Robots welding the body of a car at Valmet Automotive’s assembly plant in Uusikaupunki, Finland. The Finnish contract automotive manufacturer recently announced a new manufacturing deal with Mercedes-Benz. (Roni Lehti – Str/Lehtikuva)


VALMET AUTOMOTIVE announced last week it will start manufacturing sports cars for Mercedes-Benz in Uusikaupunki, Finland.

The Finnish contract automotive manufacturer will start manufacturing both the hybrid and combustion-engine versions of Mercedes-Benz AMG GT in 2023. The manufacturing contract, it highlighted, will see all four-door versions of the sports car manufactured at the assembly plant in Uusikaupunki.

The manufacturing will necessitate revisions to paint shop processes and the establishment of a dedicated assembly line for AMG GT – already the fourth model the company has manufactured for Mercedes-Benz.

Pasi Rannus, the director of manufacturing at Valmet Automotive, estimated that the contract is an “exceptionally convincing demonstration” of the company’s capabilities.

“With the AMG, we are making vehicles that require special skills and top-of-the-line quality,” he elaborated in a press release from Valmet Automotive. “And it’s great to be back manufacturing sports cars.”

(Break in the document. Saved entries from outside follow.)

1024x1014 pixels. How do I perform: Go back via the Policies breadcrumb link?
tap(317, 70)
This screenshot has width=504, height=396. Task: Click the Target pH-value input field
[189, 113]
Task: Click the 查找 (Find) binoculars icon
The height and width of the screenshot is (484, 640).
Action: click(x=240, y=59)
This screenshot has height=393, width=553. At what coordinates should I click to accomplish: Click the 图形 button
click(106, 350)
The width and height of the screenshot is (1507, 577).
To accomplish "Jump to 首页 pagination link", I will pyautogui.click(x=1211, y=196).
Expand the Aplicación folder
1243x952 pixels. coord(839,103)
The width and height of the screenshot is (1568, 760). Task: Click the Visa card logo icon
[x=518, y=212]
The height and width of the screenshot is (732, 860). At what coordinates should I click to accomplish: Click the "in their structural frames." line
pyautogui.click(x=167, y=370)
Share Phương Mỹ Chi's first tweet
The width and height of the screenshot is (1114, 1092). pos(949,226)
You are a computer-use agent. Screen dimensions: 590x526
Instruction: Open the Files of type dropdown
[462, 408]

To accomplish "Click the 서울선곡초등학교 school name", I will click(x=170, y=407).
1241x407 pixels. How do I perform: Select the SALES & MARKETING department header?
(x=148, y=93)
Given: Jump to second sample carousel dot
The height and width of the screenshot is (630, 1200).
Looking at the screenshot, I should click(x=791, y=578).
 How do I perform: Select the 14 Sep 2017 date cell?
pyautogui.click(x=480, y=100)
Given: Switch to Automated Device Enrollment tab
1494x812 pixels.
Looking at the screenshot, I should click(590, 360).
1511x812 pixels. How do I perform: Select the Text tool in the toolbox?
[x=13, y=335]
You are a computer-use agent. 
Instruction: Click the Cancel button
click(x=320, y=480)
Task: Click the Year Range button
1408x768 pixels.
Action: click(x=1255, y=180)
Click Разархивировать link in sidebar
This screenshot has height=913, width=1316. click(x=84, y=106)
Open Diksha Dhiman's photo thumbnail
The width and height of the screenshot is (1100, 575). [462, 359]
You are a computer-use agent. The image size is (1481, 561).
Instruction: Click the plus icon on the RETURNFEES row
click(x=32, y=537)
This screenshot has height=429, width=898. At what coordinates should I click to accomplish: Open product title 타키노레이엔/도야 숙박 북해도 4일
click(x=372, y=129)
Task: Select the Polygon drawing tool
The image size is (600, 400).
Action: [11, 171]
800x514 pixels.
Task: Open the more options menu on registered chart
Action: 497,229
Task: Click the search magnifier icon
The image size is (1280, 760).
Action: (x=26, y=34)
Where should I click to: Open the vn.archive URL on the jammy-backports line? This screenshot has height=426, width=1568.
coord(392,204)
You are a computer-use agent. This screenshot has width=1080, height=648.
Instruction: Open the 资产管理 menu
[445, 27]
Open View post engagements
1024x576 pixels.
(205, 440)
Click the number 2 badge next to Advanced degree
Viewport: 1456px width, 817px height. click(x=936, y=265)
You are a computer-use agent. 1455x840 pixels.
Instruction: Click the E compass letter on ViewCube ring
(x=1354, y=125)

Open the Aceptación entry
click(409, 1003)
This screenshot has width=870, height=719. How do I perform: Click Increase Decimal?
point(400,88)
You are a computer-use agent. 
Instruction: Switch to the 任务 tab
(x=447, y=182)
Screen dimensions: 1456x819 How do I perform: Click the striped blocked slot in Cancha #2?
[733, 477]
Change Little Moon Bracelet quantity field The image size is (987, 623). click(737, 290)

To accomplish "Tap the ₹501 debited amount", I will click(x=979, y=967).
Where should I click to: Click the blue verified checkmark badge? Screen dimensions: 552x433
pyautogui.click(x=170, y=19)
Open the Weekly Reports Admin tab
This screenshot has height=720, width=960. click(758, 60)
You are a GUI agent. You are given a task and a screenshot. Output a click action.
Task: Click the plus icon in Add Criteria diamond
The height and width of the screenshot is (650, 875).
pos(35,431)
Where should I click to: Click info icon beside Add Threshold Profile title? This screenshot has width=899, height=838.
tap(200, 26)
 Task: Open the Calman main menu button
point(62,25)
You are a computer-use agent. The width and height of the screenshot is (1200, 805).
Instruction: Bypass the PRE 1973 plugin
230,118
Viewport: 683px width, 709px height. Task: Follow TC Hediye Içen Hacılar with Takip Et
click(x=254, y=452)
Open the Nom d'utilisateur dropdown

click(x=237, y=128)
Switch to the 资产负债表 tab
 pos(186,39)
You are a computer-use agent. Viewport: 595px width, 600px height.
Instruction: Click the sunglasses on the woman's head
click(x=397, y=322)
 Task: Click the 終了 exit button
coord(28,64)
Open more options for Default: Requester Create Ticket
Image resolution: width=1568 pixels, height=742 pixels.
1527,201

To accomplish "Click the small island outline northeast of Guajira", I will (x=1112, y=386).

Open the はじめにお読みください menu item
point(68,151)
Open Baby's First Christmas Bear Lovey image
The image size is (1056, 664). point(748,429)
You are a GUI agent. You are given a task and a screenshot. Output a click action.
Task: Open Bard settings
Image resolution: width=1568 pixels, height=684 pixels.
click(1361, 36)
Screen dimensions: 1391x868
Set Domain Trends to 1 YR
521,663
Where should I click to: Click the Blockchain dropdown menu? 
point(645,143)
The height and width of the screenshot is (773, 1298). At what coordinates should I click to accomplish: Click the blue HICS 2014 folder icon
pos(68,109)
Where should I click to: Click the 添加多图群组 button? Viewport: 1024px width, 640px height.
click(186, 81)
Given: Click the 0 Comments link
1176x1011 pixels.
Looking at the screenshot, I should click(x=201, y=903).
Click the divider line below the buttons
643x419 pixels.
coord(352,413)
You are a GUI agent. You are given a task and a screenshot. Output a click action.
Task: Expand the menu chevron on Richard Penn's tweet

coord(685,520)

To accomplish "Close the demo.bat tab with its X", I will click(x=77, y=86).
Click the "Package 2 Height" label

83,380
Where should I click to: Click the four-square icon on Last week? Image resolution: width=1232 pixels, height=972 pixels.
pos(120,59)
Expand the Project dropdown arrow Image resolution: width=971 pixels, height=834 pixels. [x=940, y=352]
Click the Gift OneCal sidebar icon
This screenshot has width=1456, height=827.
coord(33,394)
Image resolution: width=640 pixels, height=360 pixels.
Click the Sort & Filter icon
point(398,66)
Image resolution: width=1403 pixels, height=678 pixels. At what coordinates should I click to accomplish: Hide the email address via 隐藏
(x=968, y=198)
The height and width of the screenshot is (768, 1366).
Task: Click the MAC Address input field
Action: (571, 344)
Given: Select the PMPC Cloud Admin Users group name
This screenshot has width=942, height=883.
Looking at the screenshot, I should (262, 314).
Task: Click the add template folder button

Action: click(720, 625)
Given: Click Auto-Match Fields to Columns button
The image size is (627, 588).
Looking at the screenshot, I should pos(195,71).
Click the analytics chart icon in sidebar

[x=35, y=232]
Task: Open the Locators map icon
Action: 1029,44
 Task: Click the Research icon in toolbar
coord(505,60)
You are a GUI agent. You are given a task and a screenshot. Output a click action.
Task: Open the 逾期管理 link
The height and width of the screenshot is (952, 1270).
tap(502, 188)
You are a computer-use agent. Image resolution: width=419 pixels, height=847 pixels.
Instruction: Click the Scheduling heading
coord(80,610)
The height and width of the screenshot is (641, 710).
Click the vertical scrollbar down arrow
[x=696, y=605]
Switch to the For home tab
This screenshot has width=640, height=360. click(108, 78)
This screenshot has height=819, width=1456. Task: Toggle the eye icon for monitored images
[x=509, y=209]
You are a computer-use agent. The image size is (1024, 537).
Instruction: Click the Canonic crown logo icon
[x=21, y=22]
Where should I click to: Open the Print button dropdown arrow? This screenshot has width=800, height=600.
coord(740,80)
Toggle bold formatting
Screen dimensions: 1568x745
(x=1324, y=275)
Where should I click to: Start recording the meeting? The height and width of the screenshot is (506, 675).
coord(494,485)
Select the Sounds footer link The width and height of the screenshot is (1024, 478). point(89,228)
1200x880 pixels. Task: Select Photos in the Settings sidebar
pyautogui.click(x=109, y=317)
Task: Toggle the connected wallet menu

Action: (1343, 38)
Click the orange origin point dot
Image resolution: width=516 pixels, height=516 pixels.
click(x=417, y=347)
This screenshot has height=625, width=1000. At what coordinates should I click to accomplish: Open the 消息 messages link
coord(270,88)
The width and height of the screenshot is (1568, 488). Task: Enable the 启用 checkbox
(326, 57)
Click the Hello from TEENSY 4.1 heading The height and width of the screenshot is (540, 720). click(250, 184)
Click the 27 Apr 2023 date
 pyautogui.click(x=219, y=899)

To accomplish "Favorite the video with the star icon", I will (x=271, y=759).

The freshly inked contract is expected to guarantee employment to around 200 people in different functions of the assembly plant, according to Valmet Automotive. The manufacturing will not necessitate any new hirings, though, as the company plans to address any personnel needs with re-assignments.

The Finnish company announced earlier this summer it will lay off roughly 300 and furlough roughly 700 employees at the assembly plant, citing a decline in manufacturing volume linked to the expiry of another contract with Mercedes-Benz. The furloughed employees, it said, would be called back to work gradually during the course of next year as various other projects moved on to the manufacturing phase.

The company has increased its headcount significantly in recent years. Its assembly plant continues to employ around 2,000 people even after the recent round of cuts.